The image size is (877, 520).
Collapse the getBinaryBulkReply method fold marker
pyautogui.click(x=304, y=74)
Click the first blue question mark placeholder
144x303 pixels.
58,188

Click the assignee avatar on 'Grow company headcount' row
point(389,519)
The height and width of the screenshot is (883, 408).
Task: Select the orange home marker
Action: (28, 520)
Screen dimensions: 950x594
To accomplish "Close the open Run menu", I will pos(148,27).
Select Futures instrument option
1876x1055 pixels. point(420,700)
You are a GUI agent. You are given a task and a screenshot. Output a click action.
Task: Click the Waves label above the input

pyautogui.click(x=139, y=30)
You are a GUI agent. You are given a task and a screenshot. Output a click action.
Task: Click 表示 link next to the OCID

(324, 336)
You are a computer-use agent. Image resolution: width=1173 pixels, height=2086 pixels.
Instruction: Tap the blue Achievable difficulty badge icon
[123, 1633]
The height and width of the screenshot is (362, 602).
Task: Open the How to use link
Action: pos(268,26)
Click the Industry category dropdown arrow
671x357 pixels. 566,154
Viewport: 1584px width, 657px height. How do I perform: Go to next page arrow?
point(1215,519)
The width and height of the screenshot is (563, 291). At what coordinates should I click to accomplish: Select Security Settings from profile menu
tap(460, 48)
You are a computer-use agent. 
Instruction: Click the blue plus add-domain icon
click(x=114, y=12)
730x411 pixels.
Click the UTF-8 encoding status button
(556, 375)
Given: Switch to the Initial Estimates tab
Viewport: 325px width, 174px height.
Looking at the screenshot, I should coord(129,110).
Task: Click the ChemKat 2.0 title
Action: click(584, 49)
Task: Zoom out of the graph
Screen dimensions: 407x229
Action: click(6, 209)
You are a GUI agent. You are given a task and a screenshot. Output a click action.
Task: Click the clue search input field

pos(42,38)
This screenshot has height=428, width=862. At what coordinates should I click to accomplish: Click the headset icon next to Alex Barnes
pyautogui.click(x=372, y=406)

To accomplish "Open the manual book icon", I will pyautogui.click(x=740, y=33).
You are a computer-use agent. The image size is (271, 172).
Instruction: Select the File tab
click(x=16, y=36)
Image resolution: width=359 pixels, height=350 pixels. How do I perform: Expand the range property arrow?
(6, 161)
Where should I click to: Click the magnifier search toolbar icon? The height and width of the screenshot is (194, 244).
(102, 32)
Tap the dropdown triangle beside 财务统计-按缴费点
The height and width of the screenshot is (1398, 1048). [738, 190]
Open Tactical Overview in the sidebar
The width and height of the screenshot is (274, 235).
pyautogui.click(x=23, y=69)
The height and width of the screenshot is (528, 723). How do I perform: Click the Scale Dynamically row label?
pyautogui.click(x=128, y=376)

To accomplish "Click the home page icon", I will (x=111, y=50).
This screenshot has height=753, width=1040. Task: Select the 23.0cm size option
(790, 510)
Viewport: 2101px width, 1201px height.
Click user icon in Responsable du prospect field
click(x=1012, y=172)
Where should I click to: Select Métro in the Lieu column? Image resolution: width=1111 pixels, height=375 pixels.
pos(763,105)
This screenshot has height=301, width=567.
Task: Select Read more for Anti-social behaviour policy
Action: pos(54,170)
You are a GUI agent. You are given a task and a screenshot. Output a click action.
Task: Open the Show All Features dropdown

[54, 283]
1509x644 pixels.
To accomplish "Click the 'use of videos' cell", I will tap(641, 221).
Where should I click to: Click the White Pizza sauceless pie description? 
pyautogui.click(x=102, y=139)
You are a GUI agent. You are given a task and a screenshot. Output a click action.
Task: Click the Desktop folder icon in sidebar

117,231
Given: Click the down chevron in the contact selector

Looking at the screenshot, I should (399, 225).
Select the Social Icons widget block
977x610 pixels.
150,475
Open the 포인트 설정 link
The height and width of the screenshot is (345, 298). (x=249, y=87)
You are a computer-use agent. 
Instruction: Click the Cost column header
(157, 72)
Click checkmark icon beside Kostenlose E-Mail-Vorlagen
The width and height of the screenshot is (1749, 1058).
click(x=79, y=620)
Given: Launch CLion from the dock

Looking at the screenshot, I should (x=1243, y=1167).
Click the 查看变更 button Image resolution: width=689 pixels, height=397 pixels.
########
(Job) Reproduce every line of the data above, unchanged and in the same order.

(Result of the exercise)
The image size is (877, 520).
Collapse the getBinaryBulkReply method fold marker
pyautogui.click(x=304, y=74)
Click the first blue question mark placeholder
144x303 pixels.
58,188

Click the assignee avatar on 'Grow company headcount' row
point(389,519)
The height and width of the screenshot is (883, 408).
Task: Select the orange home marker
Action: (28, 520)
Screen dimensions: 950x594
To accomplish "Close the open Run menu", I will pos(148,27).
Select Futures instrument option
1876x1055 pixels. point(420,700)
You are a GUI agent. You are given a task and a screenshot. Output a click action.
Task: Click the Waves label above the input

pyautogui.click(x=139, y=30)
You are a GUI agent. You are given a task and a screenshot. Output a click action.
Task: Click 表示 link next to the OCID

(324, 336)
You are a computer-use agent. Image resolution: width=1173 pixels, height=2086 pixels.
Instruction: Tap the blue Achievable difficulty badge icon
[123, 1633]
The height and width of the screenshot is (362, 602).
Task: Open the How to use link
Action: pos(268,26)
Click the Industry category dropdown arrow
671x357 pixels. 566,154
Viewport: 1584px width, 657px height. How do I perform: Go to next page arrow?
point(1215,519)
The width and height of the screenshot is (563, 291). At what coordinates should I click to accomplish: Select Security Settings from profile menu
tap(460, 48)
You are a computer-use agent. 
Instruction: Click the blue plus add-domain icon
click(x=114, y=12)
730x411 pixels.
Click the UTF-8 encoding status button
(556, 375)
Given: Switch to the Initial Estimates tab
Viewport: 325px width, 174px height.
Looking at the screenshot, I should coord(129,110).
Task: Click the ChemKat 2.0 title
Action: click(584, 49)
Task: Zoom out of the graph
Screen dimensions: 407x229
Action: click(6, 209)
You are a GUI agent. You are given a task and a screenshot. Output a click action.
Task: Click the clue search input field

pos(42,38)
This screenshot has height=428, width=862. At what coordinates should I click to accomplish: Click the headset icon next to Alex Barnes
pyautogui.click(x=372, y=406)

To accomplish "Open the manual book icon", I will pyautogui.click(x=740, y=33).
You are a computer-use agent. The image size is (271, 172).
Instruction: Select the File tab
click(x=16, y=36)
Image resolution: width=359 pixels, height=350 pixels. How do I perform: Expand the range property arrow?
(6, 161)
Where should I click to: Click the magnifier search toolbar icon? The height and width of the screenshot is (194, 244).
(102, 32)
Tap the dropdown triangle beside 财务统计-按缴费点
The height and width of the screenshot is (1398, 1048). [738, 190]
Open Tactical Overview in the sidebar
The width and height of the screenshot is (274, 235).
pyautogui.click(x=23, y=69)
The height and width of the screenshot is (528, 723). How do I perform: Click the Scale Dynamically row label?
pyautogui.click(x=128, y=376)

To accomplish "Click the home page icon", I will (x=111, y=50).
This screenshot has height=753, width=1040. Task: Select the 23.0cm size option
(790, 510)
Viewport: 2101px width, 1201px height.
Click user icon in Responsable du prospect field
click(x=1012, y=172)
Where should I click to: Select Métro in the Lieu column? Image resolution: width=1111 pixels, height=375 pixels.
pos(763,105)
This screenshot has height=301, width=567.
Task: Select Read more for Anti-social behaviour policy
Action: pos(54,170)
You are a GUI agent. You are given a task and a screenshot. Output a click action.
Task: Open the Show All Features dropdown

[54, 283]
1509x644 pixels.
To accomplish "Click the 'use of videos' cell", I will tap(641, 221).
Where should I click to: Click the White Pizza sauceless pie description? 
pyautogui.click(x=102, y=139)
You are a GUI agent. You are given a task and a screenshot. Output a click action.
Task: Click the Desktop folder icon in sidebar

117,231
Given: Click the down chevron in the contact selector

Looking at the screenshot, I should (399, 225).
Select the Social Icons widget block
977x610 pixels.
150,475
Open the 포인트 설정 link
The height and width of the screenshot is (345, 298). (x=249, y=87)
You are a computer-use agent. 
Instruction: Click the Cost column header
(157, 72)
Click checkmark icon beside Kostenlose E-Mail-Vorlagen
The width and height of the screenshot is (1749, 1058).
click(x=79, y=620)
Given: Launch CLion from the dock

Looking at the screenshot, I should (x=1243, y=1167).
Click the 查看变更 button Image resolution: width=689 pixels, height=397 pixels.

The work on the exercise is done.